TRABAJO REQUERIDO: Intercambia "teatro romano" por "circo romano" al reproducir el fragmento del texto sobre Sagunto que empieza en "Muchas son las" y termina en "de otro costal.".

De la a a la z, de Aníbal a Zaplana, da la impresión que los cartagineses nuevos no le sientan nada bien a la antigua Saguntum. Y confío en que la metáfora no me acarree las desgracias que acompañaron al reciente triunfador en las elecciones turcas, Erdogan, viejo compadre en los oficios de alcalde, y en otros menesteres que no vienen a cuento, al menos por ahora. Seáme, pues, permitida la licencia, y vayamos al asunto.

Muchas son las preguntas ante el triste espectáculo, ruinoso en verdad, que suscita la peripecia de una obra de reutilización del teatro romano de la ciudad del Palancia. Comienzan por la imprudencia (¿?) de declarar objetivo a destruir una obra por otra parte nada infrecuente en nuestros pagos si la obra la hicieron los otros. Todavía recuerdo el ánimo dinamitero de la derecha local valenciana hacia el jardín del Turia, ahora río de cultura. Este ánimo de bélica destrucción no se aviene con la tolerancia hacia el ladrillo en paisajes litorales o de montaña. Pero esto es, también, harina de otro costal.

REGISTROS EXTRAÍDOS:
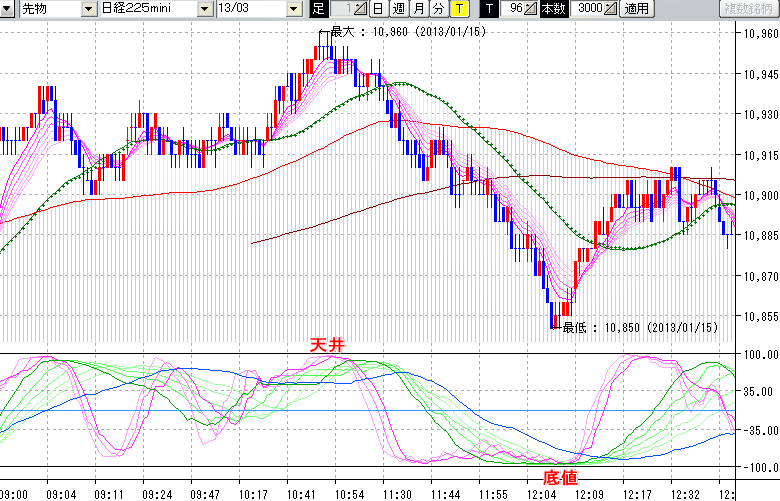780x501 pixels.
Task: Click the 本数 count field showing 3000
Action: coord(588,9)
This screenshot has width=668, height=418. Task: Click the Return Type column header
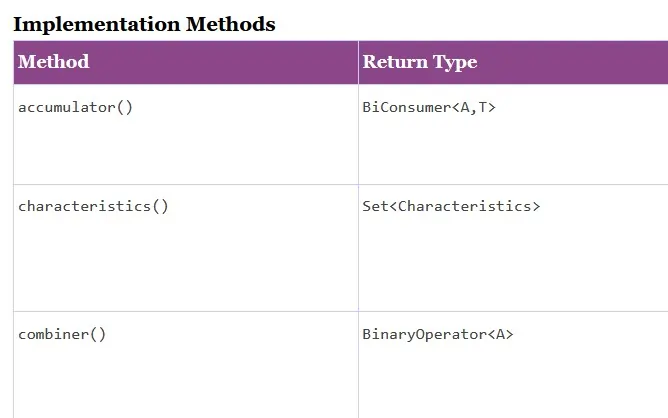[419, 62]
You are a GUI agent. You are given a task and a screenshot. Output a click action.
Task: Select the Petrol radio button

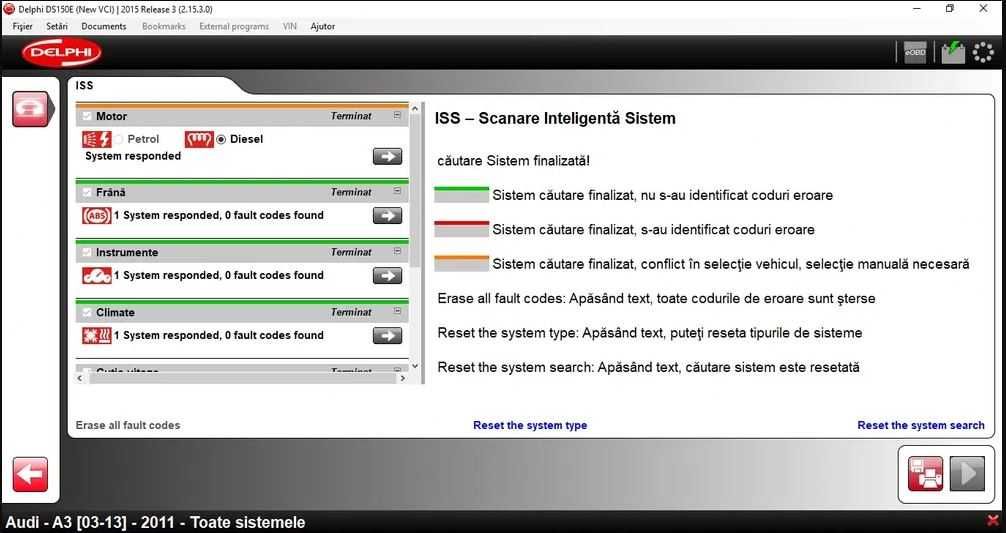tap(119, 139)
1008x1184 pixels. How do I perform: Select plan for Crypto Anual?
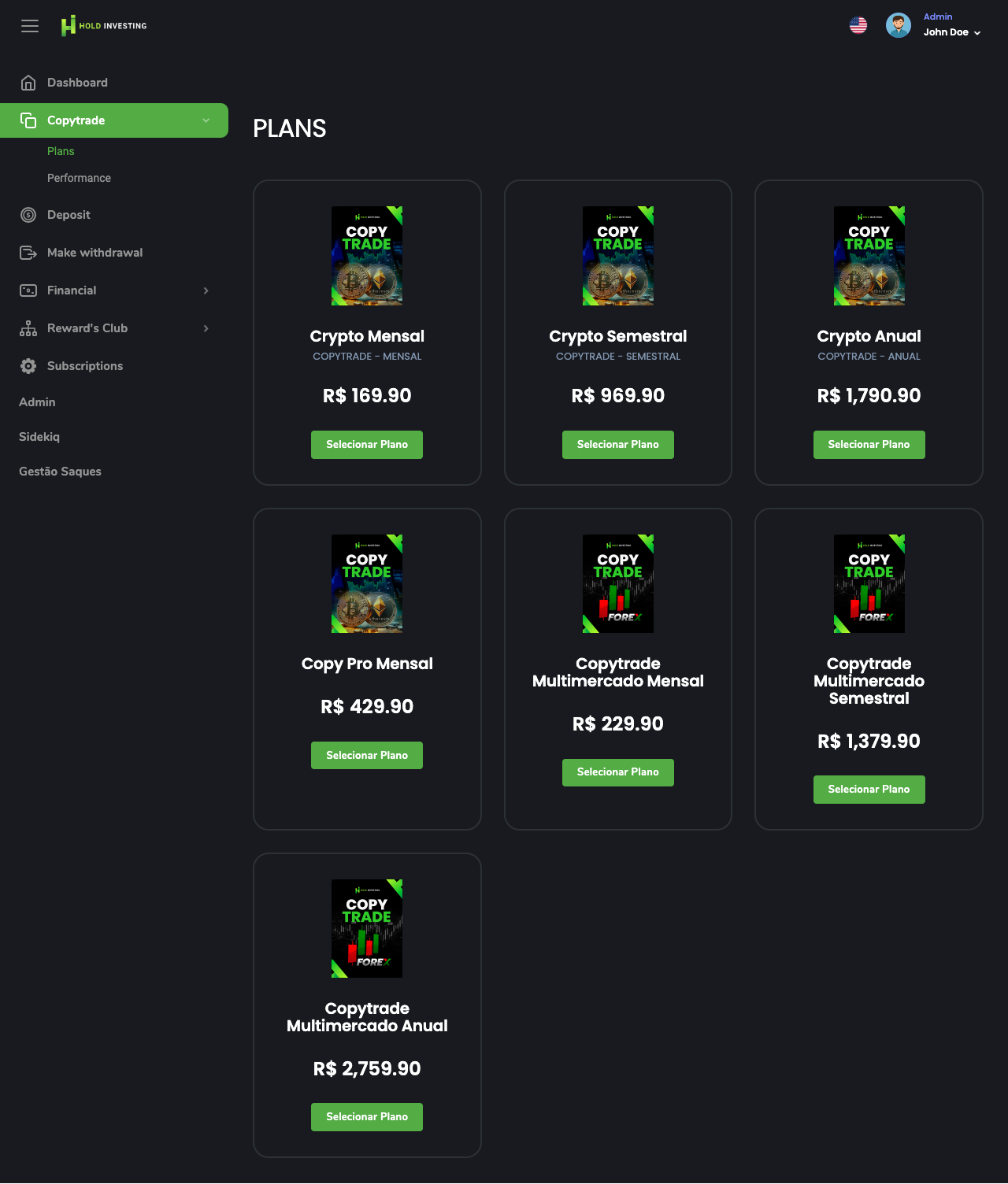(869, 445)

RESPUESTA RESUELTA:
Muchas son las preguntas ante el triste espectáculo, ruinoso en verdad, que suscita la peripecia de una obra de reutilización del circo romano de la ciudad del Palancia. Comienzan por la imprudencia (¿?) de declarar objetivo a destruir una obra por otra parte nada infrecuente en nuestros pagos si la obra la hicieron los otros. Todavía recuerdo el ánimo dinamitero de la derecha local valenciana hacia el jardín del Turia, ahora río de cultura. Este ánimo de bélica destrucción no se aviene con la tolerancia hacia el ladrillo en paisajes litorales o de montaña. Pero esto es, también, harina de otro costal.